- Short exercise 1:
Copy from the article on Go gotchas the passage starting at "These are very" and ending at "declarations outside functions.".
- Short exercise 2:
Using the article on Go gotchas, answer yes or no to each statement and quote the words that settle it: (a) Go permits unused global variables; (b) Go allows short variable declarations outside functions; (c) the gotchas come from five years of learning Go.

>> start Excerpted text

In the last article Transition from the Java developer to a Software developer, we discussed about our learnings and the change in thought process to require a build application using Golang. Go is a simple and powerful language, but unlike any other language, it also has few Gotchas… Some of these mistakes are natural traps for programmers, especially if you are accustomed to some other language thought process.
Gotcha is a valid construct in a system, program or programming language that works as documented but is counter-intuitive and almost invites mistakes because it is both easy to invoke and unexpected or unreasonable in its outcome.
Source: WIKIPEDIA
In this article I am trying to list couple of Gotchas along with alternatives to address them, I came across during last 3 years learning in the Golang. I would love to hear feedback and learn from you in case I have missed some of them and you have encountered these while development… I have divided these Gotchas in to multiple categories based on the complexity.

Simplest

These are very simplest form of Gotchas as we can catch them at compile time. Compiler or linters (static analysis tools) complains about these mistakes and we can resolve them quickly. Some of them are:
unexpected semicolon or newline before {
Unlike any other language we are not allowed to place opening brace in the separate line. You can thank automatic semicolon injection.
*** declared and not used
Go does not allow you to have to unused variables in inside function, but is ok to have unused global variables.
imported and not used
Go does not allow to have unused imports, if you really want to import one for initialization of drivers or something else, you can make use of _ as its package name to avoid compilation failure.
non-declaration statement outside function body
Go does not allow us to declare a variable using short variable declarations outside functions.

>> end Excerpted text
>> start Provided records

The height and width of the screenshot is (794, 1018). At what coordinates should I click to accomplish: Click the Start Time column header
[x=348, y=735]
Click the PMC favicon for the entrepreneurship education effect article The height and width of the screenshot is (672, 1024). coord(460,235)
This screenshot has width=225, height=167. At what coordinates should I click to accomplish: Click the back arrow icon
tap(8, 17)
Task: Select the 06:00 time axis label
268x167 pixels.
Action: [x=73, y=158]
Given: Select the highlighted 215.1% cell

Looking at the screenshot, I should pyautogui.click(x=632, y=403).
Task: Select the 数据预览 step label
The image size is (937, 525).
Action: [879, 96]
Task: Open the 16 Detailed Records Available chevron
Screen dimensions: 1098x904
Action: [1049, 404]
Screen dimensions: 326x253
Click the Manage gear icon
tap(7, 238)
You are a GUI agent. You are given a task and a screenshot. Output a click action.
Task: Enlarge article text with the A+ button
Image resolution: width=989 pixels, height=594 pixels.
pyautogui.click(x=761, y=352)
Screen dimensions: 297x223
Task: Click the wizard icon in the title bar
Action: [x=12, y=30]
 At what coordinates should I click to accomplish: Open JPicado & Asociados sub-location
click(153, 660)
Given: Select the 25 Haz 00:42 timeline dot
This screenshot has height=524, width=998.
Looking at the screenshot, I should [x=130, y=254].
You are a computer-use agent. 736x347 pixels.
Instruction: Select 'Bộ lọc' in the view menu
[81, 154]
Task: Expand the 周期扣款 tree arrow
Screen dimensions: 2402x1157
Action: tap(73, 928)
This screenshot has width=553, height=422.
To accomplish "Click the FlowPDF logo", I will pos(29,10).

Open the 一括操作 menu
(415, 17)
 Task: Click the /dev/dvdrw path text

>> end Provided records

- Final answer 1:
These are very simplest form of Gotchas as we can catch them at compile time. Compiler or linters (static analysis tools) complains about these mistakes and we can resolve them quickly. Some of them are:
unexpected semicolon or newline before {
Unlike any other language we are not allowed to place opening brace in the separate line. You can thank automatic semicolon injection.
*** declared and not used
Go does not allow you to have to unused variables in inside function, but is ok to have unused global variables.
imported and not used
Go does not allow to have unused imports, if you really want to import one for initialization of drivers or something else, you can make use of _ as its package name to avoid compilation failure.
non-declaration statement outside function body
Go does not allow us to declare a variable using short variable declarations outside functions.

- Final answer 2:
(a) Yes: "but is ok to have unused global variables."
(b) No: "Go does not allow us to declare a variable using short variable declarations outside functions."
(c) No: "during last 3 years learning in the Golang"